● **Task brief**:
Pictures stay out, but every line of the data is copied exactly.

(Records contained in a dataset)
⁂
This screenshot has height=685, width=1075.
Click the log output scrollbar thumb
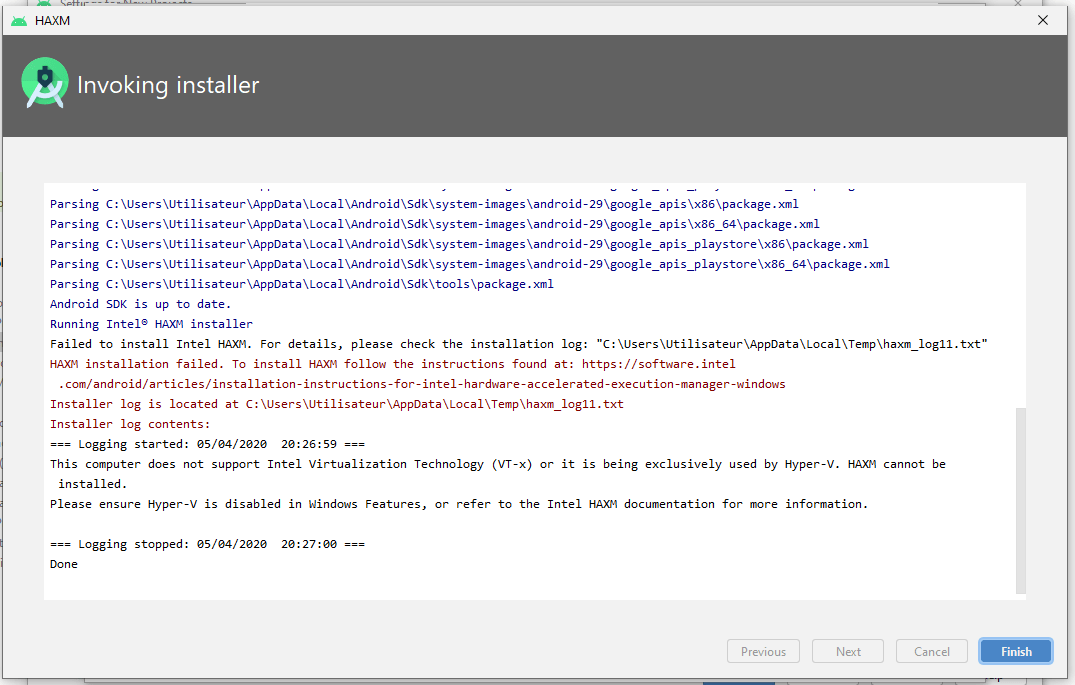click(x=1020, y=498)
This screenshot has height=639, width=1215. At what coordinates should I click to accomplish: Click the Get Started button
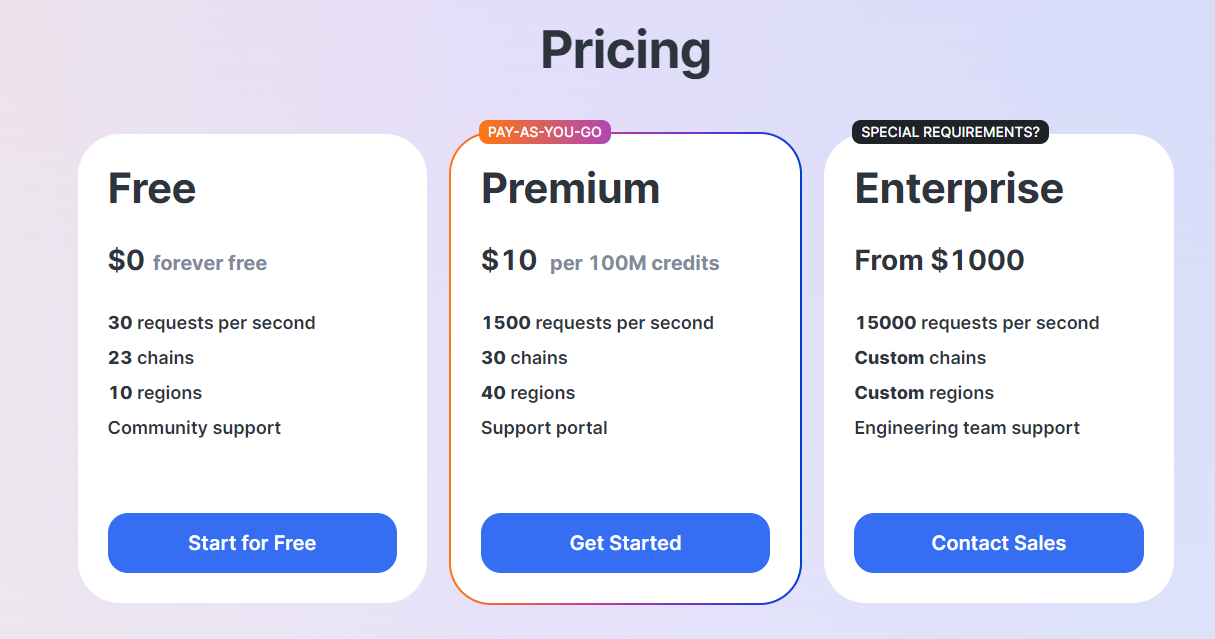(x=625, y=543)
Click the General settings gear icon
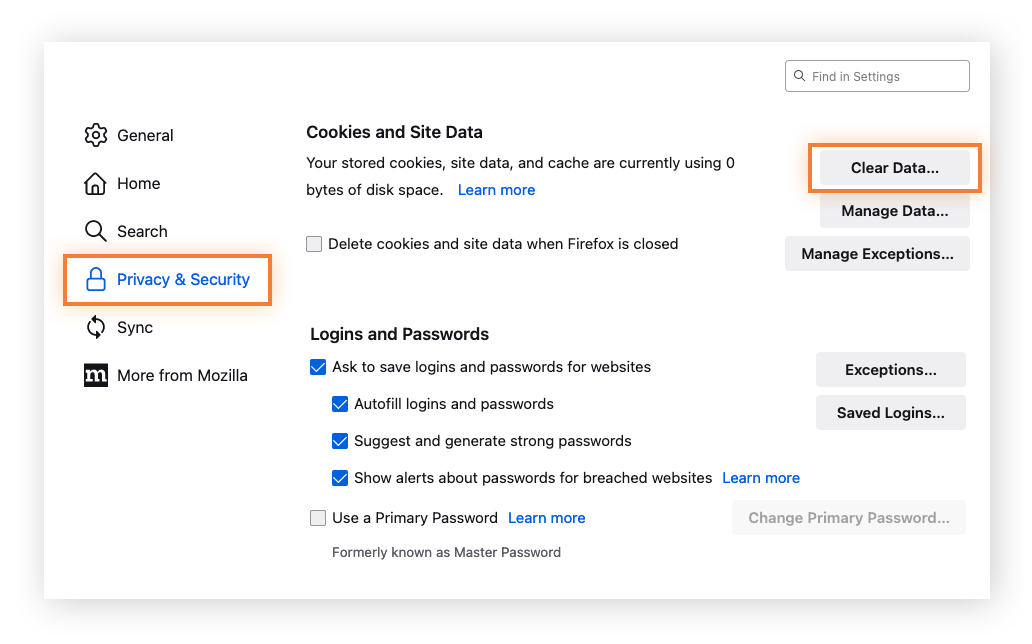Image resolution: width=1032 pixels, height=644 pixels. (x=96, y=135)
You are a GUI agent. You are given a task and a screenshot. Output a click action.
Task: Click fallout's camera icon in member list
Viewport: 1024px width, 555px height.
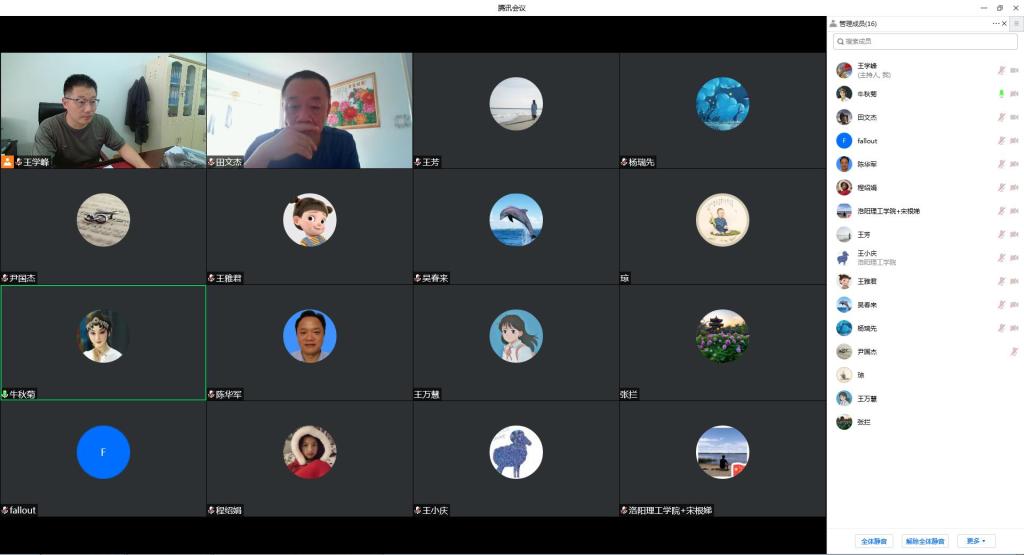click(1014, 141)
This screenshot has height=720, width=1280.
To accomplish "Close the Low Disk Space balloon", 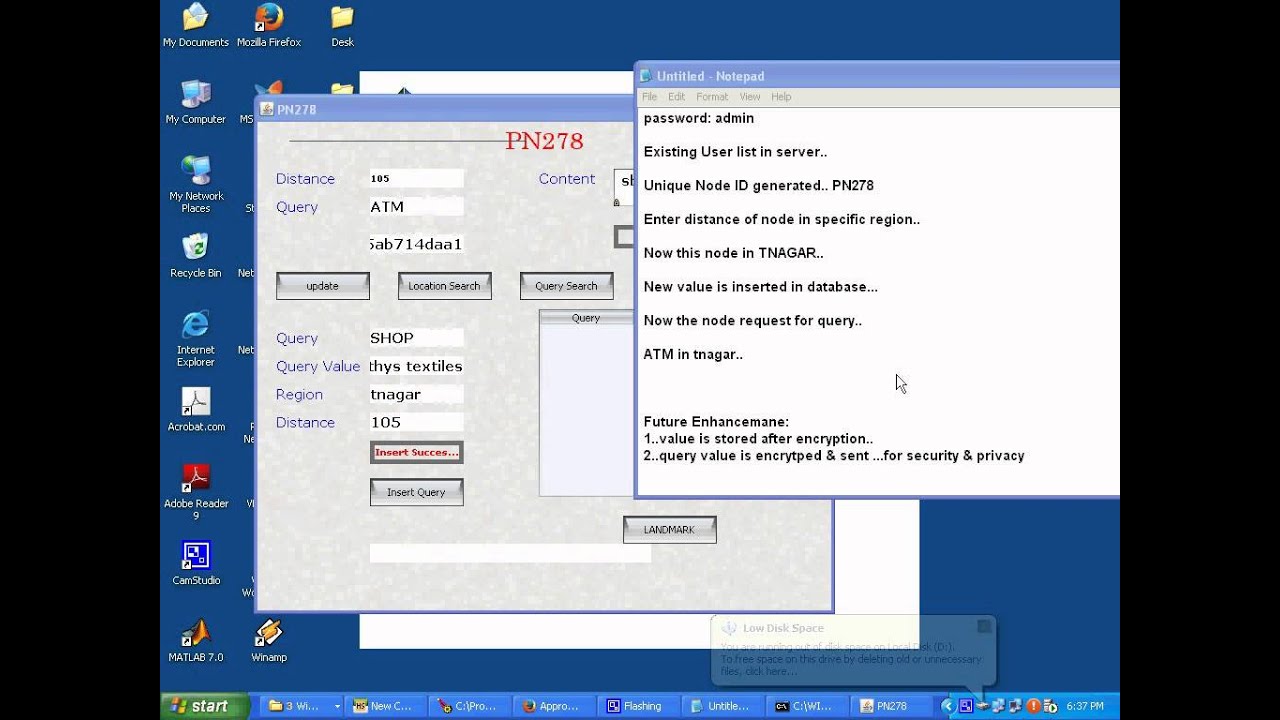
⁂
● **Result of this exercise**:
This screenshot has height=685, width=1075.
Click the log output scrollbar thumb
click(x=1020, y=498)
This screenshot has height=639, width=1215. At what coordinates should I click to accomplish: Click the Get Started button
(x=625, y=543)
Click the General settings gear icon
Image resolution: width=1032 pixels, height=644 pixels. (x=96, y=135)
You are a GUI agent. You are given a task and a screenshot. Output a click action.
Task: Click fallout's camera icon in member list
Viewport: 1024px width, 555px height.
click(1014, 141)
This screenshot has height=720, width=1280.
To accomplish "Close the Low Disk Space balloon", 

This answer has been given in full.